Reproduce the records below, replacing "Guarantor" with "Beneficiary" and leaving everything else unchanged.

[Start DATA LISTING]

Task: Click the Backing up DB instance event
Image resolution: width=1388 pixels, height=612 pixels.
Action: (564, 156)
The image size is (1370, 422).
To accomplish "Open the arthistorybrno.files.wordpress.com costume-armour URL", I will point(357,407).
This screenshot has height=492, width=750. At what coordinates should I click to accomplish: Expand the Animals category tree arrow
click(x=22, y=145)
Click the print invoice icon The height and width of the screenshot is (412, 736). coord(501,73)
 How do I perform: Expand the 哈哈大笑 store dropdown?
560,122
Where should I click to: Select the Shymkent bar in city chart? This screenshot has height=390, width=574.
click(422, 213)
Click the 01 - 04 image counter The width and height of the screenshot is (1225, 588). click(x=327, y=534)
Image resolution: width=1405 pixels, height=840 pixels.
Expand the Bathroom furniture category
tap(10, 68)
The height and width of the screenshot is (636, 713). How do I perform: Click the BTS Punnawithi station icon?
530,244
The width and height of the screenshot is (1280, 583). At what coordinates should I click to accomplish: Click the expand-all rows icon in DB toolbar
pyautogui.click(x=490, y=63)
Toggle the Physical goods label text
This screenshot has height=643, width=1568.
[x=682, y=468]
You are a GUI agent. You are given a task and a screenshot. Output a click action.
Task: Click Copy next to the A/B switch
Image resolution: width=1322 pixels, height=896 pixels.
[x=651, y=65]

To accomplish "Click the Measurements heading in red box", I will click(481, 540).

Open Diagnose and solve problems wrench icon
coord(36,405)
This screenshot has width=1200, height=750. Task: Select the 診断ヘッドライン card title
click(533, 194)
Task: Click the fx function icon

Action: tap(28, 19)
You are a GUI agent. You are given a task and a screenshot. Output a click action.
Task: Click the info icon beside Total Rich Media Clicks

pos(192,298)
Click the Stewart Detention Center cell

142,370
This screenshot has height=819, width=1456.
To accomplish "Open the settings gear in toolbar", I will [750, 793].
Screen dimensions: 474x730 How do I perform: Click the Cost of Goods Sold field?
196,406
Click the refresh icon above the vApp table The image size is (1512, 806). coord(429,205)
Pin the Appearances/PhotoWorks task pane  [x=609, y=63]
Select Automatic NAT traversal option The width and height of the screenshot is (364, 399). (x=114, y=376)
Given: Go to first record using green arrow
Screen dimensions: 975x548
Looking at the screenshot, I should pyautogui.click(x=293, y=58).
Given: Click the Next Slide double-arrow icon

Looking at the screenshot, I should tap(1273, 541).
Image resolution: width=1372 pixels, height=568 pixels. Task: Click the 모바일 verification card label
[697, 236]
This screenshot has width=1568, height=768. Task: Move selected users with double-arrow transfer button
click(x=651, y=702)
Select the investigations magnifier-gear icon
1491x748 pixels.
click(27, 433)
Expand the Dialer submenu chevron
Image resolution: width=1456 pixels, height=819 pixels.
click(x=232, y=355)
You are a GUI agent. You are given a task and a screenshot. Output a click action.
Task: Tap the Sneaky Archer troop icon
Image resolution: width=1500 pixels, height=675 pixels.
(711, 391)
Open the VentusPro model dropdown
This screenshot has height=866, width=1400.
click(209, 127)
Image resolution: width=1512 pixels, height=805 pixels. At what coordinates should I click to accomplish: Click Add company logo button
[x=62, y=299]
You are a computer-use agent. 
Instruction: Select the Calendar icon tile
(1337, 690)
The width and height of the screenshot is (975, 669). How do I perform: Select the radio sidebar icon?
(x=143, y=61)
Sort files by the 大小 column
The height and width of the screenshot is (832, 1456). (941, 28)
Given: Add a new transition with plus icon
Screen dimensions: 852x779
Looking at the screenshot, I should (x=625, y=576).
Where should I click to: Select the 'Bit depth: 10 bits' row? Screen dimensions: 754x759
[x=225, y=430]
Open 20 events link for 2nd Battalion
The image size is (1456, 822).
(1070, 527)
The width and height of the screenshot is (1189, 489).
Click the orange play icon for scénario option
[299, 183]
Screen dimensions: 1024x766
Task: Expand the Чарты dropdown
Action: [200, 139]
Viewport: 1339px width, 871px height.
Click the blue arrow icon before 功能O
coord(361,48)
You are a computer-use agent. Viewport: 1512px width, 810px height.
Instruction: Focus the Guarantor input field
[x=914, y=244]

[End DATA LISTING]

▶ SOLUTION TO THIS PROBLEM
Task: Click the Backing up DB instance event
Image resolution: width=1388 pixels, height=612 pixels.
Action: (564, 156)
The image size is (1370, 422).
To accomplish "Open the arthistorybrno.files.wordpress.com costume-armour URL", I will point(357,407).
This screenshot has height=492, width=750. At what coordinates should I click to accomplish: Expand the Animals category tree arrow
click(x=22, y=145)
Click the print invoice icon The height and width of the screenshot is (412, 736). coord(501,73)
 How do I perform: Expand the 哈哈大笑 store dropdown?
560,122
Where should I click to: Select the Shymkent bar in city chart? This screenshot has height=390, width=574.
click(422, 213)
Click the 01 - 04 image counter The width and height of the screenshot is (1225, 588). click(x=327, y=534)
Image resolution: width=1405 pixels, height=840 pixels.
Expand the Bathroom furniture category
tap(10, 68)
The height and width of the screenshot is (636, 713). How do I perform: Click the BTS Punnawithi station icon?
530,244
The width and height of the screenshot is (1280, 583). At what coordinates should I click to accomplish: Click the expand-all rows icon in DB toolbar
pyautogui.click(x=490, y=63)
Toggle the Physical goods label text
This screenshot has height=643, width=1568.
[x=682, y=468]
You are a GUI agent. You are given a task and a screenshot. Output a click action.
Task: Click Copy next to the A/B switch
Image resolution: width=1322 pixels, height=896 pixels.
[x=651, y=65]

To accomplish "Click the Measurements heading in red box", I will click(481, 540).

Open Diagnose and solve problems wrench icon
coord(36,405)
This screenshot has width=1200, height=750. Task: Select the 診断ヘッドライン card title
click(533, 194)
Task: Click the fx function icon

Action: tap(28, 19)
You are a GUI agent. You are given a task and a screenshot. Output a click action.
Task: Click the info icon beside Total Rich Media Clicks

pos(192,298)
Click the Stewart Detention Center cell

142,370
This screenshot has height=819, width=1456.
To accomplish "Open the settings gear in toolbar", I will [750, 793].
Screen dimensions: 474x730 How do I perform: Click the Cost of Goods Sold field?
196,406
Click the refresh icon above the vApp table The image size is (1512, 806). coord(429,205)
Pin the Appearances/PhotoWorks task pane  [x=609, y=63]
Select Automatic NAT traversal option The width and height of the screenshot is (364, 399). (x=114, y=376)
Given: Go to first record using green arrow
Screen dimensions: 975x548
Looking at the screenshot, I should pyautogui.click(x=293, y=58).
Given: Click the Next Slide double-arrow icon

Looking at the screenshot, I should tap(1273, 541).
Image resolution: width=1372 pixels, height=568 pixels. Task: Click the 모바일 verification card label
[697, 236]
This screenshot has width=1568, height=768. Task: Move selected users with double-arrow transfer button
click(x=651, y=702)
Select the investigations magnifier-gear icon
1491x748 pixels.
click(27, 433)
Expand the Dialer submenu chevron
Image resolution: width=1456 pixels, height=819 pixels.
click(x=232, y=355)
You are a GUI agent. You are given a task and a screenshot. Output a click action.
Task: Tap the Sneaky Archer troop icon
Image resolution: width=1500 pixels, height=675 pixels.
(711, 391)
Open the VentusPro model dropdown
This screenshot has height=866, width=1400.
click(209, 127)
Image resolution: width=1512 pixels, height=805 pixels. At what coordinates should I click to accomplish: Click Add company logo button
[x=62, y=299]
You are a computer-use agent. 
Instruction: Select the Calendar icon tile
(1337, 690)
The width and height of the screenshot is (975, 669). How do I perform: Select the radio sidebar icon?
(x=143, y=61)
Sort files by the 大小 column
The height and width of the screenshot is (832, 1456). (941, 28)
Given: Add a new transition with plus icon
Screen dimensions: 852x779
Looking at the screenshot, I should (x=625, y=576).
Where should I click to: Select the 'Bit depth: 10 bits' row? Screen dimensions: 754x759
[x=225, y=430]
Open 20 events link for 2nd Battalion
The image size is (1456, 822).
(1070, 527)
The width and height of the screenshot is (1189, 489).
Click the orange play icon for scénario option
[299, 183]
Screen dimensions: 1024x766
Task: Expand the Чарты dropdown
Action: [200, 139]
Viewport: 1339px width, 871px height.
Click the blue arrow icon before 功能O
coord(361,48)
You are a computer-use agent. Viewport: 1512px width, 810px height.
Instruction: Focus the Beneficiary input field
[x=914, y=244]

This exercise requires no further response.